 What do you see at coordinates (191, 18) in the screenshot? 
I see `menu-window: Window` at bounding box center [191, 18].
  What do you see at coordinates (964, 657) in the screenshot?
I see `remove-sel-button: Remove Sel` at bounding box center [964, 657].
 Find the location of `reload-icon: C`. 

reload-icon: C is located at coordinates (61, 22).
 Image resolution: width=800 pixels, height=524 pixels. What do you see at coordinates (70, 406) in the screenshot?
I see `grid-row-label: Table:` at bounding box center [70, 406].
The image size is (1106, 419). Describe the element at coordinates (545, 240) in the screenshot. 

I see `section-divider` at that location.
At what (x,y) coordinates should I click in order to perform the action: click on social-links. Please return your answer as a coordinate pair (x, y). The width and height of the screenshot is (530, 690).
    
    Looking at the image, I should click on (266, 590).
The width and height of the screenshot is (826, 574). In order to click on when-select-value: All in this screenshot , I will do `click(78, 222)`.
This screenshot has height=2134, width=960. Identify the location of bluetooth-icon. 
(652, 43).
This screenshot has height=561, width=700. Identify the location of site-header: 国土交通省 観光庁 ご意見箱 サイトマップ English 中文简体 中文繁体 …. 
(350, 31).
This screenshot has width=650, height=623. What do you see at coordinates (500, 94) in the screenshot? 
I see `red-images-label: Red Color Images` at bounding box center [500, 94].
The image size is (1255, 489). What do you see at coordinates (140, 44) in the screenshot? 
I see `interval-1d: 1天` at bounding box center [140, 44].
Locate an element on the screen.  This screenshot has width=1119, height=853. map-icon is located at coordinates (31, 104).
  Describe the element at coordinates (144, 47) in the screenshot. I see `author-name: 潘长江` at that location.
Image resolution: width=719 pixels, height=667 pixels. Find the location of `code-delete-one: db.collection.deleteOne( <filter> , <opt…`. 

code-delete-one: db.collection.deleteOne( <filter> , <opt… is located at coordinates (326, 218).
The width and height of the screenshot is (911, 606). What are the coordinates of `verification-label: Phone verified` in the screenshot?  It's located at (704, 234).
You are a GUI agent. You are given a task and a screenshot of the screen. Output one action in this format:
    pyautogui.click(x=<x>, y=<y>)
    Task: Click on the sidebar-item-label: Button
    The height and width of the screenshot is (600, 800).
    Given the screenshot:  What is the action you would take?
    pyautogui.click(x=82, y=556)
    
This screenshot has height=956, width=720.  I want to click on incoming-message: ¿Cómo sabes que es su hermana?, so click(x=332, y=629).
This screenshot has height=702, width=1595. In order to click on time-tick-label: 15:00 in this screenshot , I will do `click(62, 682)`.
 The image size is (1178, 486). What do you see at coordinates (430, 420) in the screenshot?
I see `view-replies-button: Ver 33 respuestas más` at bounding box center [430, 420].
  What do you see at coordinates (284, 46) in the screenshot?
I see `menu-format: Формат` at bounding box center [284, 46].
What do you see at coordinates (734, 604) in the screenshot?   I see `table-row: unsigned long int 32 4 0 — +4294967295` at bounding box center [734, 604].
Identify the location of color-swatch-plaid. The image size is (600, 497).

• • • • •

EXERCISE PROMPT
Copy all of the records above word for word, with the same line breaks.

TASK SOLUTION
 What do you see at coordinates (191, 18) in the screenshot? 
I see `menu-window: Window` at bounding box center [191, 18].
  What do you see at coordinates (964, 657) in the screenshot?
I see `remove-sel-button: Remove Sel` at bounding box center [964, 657].
 Find the location of `reload-icon: C`. 

reload-icon: C is located at coordinates (61, 22).
 Image resolution: width=800 pixels, height=524 pixels. What do you see at coordinates (70, 406) in the screenshot?
I see `grid-row-label: Table:` at bounding box center [70, 406].
The image size is (1106, 419). Describe the element at coordinates (545, 240) in the screenshot. 

I see `section-divider` at that location.
At what (x,y) coordinates should I click in order to perform the action: click on social-links. Please return your answer as a coordinate pair (x, y). The width and height of the screenshot is (530, 690).
    
    Looking at the image, I should click on (266, 590).
The width and height of the screenshot is (826, 574). In order to click on when-select-value: All in this screenshot , I will do `click(78, 222)`.
This screenshot has height=2134, width=960. Identify the location of bluetooth-icon. 
(652, 43).
This screenshot has height=561, width=700. Identify the location of site-header: 国土交通省 観光庁 ご意見箱 サイトマップ English 中文简体 中文繁体 …. 
(350, 31).
This screenshot has width=650, height=623. What do you see at coordinates (500, 94) in the screenshot? 
I see `red-images-label: Red Color Images` at bounding box center [500, 94].
The image size is (1255, 489). What do you see at coordinates (140, 44) in the screenshot? 
I see `interval-1d: 1天` at bounding box center [140, 44].
Locate an element on the screen.  This screenshot has width=1119, height=853. map-icon is located at coordinates (31, 104).
  Describe the element at coordinates (144, 47) in the screenshot. I see `author-name: 潘长江` at that location.
Image resolution: width=719 pixels, height=667 pixels. Find the location of `code-delete-one: db.collection.deleteOne( <filter> , <opt…`. 

code-delete-one: db.collection.deleteOne( <filter> , <opt… is located at coordinates (326, 218).
The width and height of the screenshot is (911, 606). What are the coordinates of `verification-label: Phone verified` in the screenshot?  It's located at (704, 234).
You are a GUI agent. You are given a task and a screenshot of the screen. Output one action in this format:
    pyautogui.click(x=<x>, y=<y>)
    Task: Click on the sidebar-item-label: Button
    The height and width of the screenshot is (600, 800).
    Given the screenshot:  What is the action you would take?
    pyautogui.click(x=82, y=556)
    
This screenshot has height=956, width=720.  I want to click on incoming-message: ¿Cómo sabes que es su hermana?, so click(x=332, y=629).
This screenshot has height=702, width=1595. In order to click on time-tick-label: 15:00 in this screenshot , I will do `click(62, 682)`.
 The image size is (1178, 486). What do you see at coordinates (430, 420) in the screenshot?
I see `view-replies-button: Ver 33 respuestas más` at bounding box center [430, 420].
  What do you see at coordinates (284, 46) in the screenshot?
I see `menu-format: Формат` at bounding box center [284, 46].
What do you see at coordinates (734, 604) in the screenshot?   I see `table-row: unsigned long int 32 4 0 — +4294967295` at bounding box center [734, 604].
Identify the location of color-swatch-plaid. The image size is (600, 497).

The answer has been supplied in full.